The two important objects in the framework are the ForkJoinPool and the ForkJoinTask instances. The ForkJoinPool is an ExecutorService implementation of the concurrent API. It will provide the standard mechanisms of thread management and all the implementation of the work-stealing tactics. The ForkJoinTask is the light object impersonating the task that will be pushed onto the queue. This is where all the decisions concerning the fork/join strategy will be taken.

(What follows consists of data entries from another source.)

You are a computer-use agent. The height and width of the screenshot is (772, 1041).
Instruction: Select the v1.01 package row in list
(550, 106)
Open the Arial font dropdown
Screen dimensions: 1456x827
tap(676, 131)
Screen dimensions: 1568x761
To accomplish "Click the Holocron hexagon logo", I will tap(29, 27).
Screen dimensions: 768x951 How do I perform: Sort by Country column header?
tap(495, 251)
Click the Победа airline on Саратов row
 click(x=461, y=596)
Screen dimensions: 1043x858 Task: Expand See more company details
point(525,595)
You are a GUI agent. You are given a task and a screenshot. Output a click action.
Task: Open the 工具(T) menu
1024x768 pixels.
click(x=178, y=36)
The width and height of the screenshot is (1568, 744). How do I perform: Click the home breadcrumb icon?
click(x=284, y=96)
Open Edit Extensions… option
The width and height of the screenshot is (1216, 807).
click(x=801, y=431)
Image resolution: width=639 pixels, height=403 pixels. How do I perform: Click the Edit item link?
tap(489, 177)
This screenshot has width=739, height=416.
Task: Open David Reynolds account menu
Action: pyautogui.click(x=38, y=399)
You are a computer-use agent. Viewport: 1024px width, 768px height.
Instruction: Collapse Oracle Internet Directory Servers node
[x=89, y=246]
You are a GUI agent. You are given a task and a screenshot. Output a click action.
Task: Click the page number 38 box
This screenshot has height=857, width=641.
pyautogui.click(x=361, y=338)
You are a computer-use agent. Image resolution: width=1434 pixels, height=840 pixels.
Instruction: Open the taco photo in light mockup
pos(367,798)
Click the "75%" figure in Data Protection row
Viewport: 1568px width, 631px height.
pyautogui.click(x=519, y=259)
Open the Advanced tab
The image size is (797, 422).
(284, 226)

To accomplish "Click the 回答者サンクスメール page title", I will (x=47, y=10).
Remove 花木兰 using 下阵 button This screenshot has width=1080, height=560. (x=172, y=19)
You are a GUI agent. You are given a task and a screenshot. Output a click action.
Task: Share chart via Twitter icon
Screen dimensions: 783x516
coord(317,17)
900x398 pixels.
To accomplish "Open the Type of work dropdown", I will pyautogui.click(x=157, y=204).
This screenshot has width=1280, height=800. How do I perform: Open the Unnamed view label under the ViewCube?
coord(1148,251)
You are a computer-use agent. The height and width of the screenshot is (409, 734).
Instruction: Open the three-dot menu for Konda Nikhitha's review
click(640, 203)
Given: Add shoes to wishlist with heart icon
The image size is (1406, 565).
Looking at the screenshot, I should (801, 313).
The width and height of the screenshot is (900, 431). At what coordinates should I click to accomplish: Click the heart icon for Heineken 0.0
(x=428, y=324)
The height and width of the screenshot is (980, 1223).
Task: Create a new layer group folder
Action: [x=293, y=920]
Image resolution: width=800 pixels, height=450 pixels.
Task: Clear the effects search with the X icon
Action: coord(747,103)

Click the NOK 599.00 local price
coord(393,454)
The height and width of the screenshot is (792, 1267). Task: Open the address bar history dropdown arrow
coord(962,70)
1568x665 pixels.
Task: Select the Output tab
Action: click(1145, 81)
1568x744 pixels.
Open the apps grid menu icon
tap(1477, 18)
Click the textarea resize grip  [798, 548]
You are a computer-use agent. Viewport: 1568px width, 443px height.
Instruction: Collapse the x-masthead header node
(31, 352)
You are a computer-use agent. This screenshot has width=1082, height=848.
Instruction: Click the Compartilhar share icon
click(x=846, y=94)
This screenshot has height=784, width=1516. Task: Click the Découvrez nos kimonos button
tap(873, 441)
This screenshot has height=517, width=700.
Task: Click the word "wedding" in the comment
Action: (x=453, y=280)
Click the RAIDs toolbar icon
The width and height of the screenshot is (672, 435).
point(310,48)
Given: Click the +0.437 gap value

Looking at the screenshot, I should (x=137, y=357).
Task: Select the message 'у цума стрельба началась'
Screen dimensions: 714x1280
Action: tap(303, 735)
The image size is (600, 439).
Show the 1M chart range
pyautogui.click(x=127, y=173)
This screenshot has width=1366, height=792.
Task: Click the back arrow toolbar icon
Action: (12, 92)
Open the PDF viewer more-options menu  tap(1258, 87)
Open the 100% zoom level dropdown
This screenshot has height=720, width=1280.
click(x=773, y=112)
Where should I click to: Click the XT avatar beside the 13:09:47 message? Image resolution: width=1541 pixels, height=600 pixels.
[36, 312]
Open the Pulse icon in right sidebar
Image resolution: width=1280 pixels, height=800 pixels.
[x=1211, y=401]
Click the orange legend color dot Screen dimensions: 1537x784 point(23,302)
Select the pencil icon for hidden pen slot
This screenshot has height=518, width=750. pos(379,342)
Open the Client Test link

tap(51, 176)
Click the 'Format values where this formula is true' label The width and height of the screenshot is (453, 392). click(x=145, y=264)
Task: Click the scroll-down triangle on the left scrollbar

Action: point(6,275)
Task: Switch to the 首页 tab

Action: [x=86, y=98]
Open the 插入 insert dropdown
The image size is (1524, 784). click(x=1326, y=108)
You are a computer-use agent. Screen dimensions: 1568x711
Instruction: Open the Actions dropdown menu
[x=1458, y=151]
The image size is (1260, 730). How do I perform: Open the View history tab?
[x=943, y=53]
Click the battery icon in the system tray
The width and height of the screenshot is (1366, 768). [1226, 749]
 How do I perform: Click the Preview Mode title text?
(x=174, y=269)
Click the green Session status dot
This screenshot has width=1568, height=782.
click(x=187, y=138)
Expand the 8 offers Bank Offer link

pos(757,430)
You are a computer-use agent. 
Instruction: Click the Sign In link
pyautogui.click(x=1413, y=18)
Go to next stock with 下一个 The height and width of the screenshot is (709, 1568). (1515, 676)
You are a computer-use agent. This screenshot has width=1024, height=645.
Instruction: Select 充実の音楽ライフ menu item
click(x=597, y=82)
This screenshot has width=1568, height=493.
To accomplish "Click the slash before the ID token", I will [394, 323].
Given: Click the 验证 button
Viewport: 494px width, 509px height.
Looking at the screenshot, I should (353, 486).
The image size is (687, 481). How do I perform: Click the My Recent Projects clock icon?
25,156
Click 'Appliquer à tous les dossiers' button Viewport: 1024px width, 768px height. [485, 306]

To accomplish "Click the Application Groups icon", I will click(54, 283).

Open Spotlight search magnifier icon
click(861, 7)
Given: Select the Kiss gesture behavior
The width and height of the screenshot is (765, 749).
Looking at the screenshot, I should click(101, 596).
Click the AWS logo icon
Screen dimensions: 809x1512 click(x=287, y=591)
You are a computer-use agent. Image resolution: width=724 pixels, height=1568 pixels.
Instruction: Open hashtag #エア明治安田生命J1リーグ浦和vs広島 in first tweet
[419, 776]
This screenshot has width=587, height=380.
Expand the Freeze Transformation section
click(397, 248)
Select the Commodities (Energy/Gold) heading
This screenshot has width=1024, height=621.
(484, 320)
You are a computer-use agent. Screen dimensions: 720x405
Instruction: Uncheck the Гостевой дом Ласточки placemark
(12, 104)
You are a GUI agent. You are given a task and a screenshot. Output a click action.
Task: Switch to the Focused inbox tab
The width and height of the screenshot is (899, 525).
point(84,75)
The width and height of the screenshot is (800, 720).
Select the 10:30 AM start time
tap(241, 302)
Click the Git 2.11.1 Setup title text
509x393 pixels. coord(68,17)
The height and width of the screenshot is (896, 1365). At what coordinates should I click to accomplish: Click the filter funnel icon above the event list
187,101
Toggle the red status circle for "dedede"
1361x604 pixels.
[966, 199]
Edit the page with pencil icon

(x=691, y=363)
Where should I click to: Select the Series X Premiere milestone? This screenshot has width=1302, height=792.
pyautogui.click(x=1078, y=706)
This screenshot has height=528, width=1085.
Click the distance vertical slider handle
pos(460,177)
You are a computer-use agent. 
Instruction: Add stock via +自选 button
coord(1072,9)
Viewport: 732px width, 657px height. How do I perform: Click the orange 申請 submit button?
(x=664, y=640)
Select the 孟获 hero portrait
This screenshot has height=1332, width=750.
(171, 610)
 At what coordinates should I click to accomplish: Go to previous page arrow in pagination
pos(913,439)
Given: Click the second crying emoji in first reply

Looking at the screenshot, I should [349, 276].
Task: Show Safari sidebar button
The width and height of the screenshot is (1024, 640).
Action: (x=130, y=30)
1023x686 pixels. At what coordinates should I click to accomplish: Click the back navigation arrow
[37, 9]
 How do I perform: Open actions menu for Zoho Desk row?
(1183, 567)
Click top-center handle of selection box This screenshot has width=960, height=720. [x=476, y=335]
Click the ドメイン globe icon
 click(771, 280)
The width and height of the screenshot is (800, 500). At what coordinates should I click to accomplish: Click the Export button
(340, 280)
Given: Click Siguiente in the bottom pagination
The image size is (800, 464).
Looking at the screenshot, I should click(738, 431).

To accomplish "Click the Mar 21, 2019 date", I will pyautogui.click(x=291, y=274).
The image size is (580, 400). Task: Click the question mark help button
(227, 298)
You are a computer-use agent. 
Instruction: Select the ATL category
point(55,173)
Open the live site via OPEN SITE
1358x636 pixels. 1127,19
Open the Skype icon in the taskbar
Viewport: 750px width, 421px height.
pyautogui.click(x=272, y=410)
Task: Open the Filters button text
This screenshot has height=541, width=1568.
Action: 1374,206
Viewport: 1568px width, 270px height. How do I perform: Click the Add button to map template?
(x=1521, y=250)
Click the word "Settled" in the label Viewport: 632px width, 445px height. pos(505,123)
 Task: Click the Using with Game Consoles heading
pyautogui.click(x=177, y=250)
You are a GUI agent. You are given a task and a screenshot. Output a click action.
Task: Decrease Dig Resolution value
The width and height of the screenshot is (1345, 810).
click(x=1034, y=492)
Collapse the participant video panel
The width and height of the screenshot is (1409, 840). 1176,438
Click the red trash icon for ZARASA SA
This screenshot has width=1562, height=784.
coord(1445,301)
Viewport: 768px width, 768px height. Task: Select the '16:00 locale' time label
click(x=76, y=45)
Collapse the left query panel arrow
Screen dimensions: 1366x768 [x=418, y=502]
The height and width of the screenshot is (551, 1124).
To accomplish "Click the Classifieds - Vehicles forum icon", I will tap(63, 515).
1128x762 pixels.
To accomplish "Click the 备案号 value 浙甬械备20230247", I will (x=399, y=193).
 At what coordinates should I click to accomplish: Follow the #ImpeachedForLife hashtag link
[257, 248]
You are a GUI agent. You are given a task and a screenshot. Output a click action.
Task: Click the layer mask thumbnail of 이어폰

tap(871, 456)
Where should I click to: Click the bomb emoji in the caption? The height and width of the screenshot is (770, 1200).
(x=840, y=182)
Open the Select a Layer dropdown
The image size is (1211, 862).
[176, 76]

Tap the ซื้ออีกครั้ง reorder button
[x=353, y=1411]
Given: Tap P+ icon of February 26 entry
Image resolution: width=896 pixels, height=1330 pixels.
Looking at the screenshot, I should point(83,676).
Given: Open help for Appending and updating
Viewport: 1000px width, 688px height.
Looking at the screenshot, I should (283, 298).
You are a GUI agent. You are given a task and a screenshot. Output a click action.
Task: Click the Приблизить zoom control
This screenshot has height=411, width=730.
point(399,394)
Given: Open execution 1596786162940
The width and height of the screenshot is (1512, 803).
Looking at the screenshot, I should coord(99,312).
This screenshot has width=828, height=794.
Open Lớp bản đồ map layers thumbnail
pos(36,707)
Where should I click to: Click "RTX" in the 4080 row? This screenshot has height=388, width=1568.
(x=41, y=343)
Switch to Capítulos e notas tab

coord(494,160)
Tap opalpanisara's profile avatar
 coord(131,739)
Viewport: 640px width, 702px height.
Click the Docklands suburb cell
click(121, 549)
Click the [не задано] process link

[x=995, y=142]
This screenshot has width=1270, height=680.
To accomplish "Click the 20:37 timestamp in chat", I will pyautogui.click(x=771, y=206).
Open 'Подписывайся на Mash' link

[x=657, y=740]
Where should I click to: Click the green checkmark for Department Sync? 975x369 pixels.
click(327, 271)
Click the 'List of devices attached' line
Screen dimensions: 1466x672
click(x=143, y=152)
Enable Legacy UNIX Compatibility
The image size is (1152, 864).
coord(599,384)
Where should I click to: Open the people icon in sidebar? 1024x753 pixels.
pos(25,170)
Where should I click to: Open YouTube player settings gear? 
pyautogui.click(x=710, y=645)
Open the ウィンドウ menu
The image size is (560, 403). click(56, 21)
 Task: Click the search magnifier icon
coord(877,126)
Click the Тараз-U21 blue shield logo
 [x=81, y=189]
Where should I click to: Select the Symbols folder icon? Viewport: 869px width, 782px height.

In a tribute to Doug Lea's genuine article I decided to compute some values from the Fibonacci function (Yep I like to compute the evolution of pairs of rabbits  :) )
In a idealistic world (check the previous link) you will find that the evolution of pair of rabbits can be computed versus the following formula:

f(n) = f(n - 1) + f(n -2)

In order to validate the algorithm versus tables of data I implemented the two followin tests:

@Test
    public void knownValues_ShouldBeFound() {
        assertThat(Fibonacci.processor().compute(0), is(equalTo(0L)));
        assertThat(Fibonacci.processor().compute(1), is(equalTo(1L)));
        assertThat(Fibonacci.processor().compute(2), is(equalTo(1L)));
        assertThat(Fibonacci.processor().compute(3), is(equalTo(2L)));
        assertThat(Fibonacci.processor().compute(8), is(equalTo(21L)));
    }

    @Test
    public void recursive_WithRabbitCouple_ShouldMatchExpectedResult() {
        final long fromStart = nanoTime();
        final long result = Fibonacci.processor().compute(47L);
        trace("rec: {0}", nanoTime(), fromStart);
        assertThat(result, is(equalTo(2971215073L)));
    }

The  first test looks like more  canary test allowing me to validate the algorithm  and the second test allow me to trace some time of execution for a big number.
The first class implemented, that allows to check make canary test green is

final class Fibonacci {
    private Fibonacci() {
        super();
    }

    static Fibonacci processor() {
        return new Fibonacci();
    }

    public long compute(final long upTo) {
        return sequence(upTo);
    }

    private long sequence(final long upTo) {
        if (upTo <= 1) {
            return upTo;
        } else {
        return sequence(upTo - 1) + sequence(upTo - 2);
        }
    }
}

So far so good, we are happy campers !
Then the big stuff, is writing the second test to challenge parallel computing. After some code exploration, here we go:

@Test
    public void forkJoin_WithRabbitCouple_ShouldMatchExpectedResult() {
        final ForkJoinPool pool = new ForkJoinPool();
        final FibonacciTask task = FibonacciTask.upTo(47L);
        final long fromStart = nanoTime();
        pool.invoke(task);
        trace("fj: {0}", nanoTime(), fromStart);
        assertThat(task.result(), is(equalTo(2971215073L)));
        pool.shutdown();
    }

We basically created a ForkJoinPool instance,  and invoked a new FibonacciTask. The invoke method returns upon completion. You might use the execute method to invoke asynchronously the task.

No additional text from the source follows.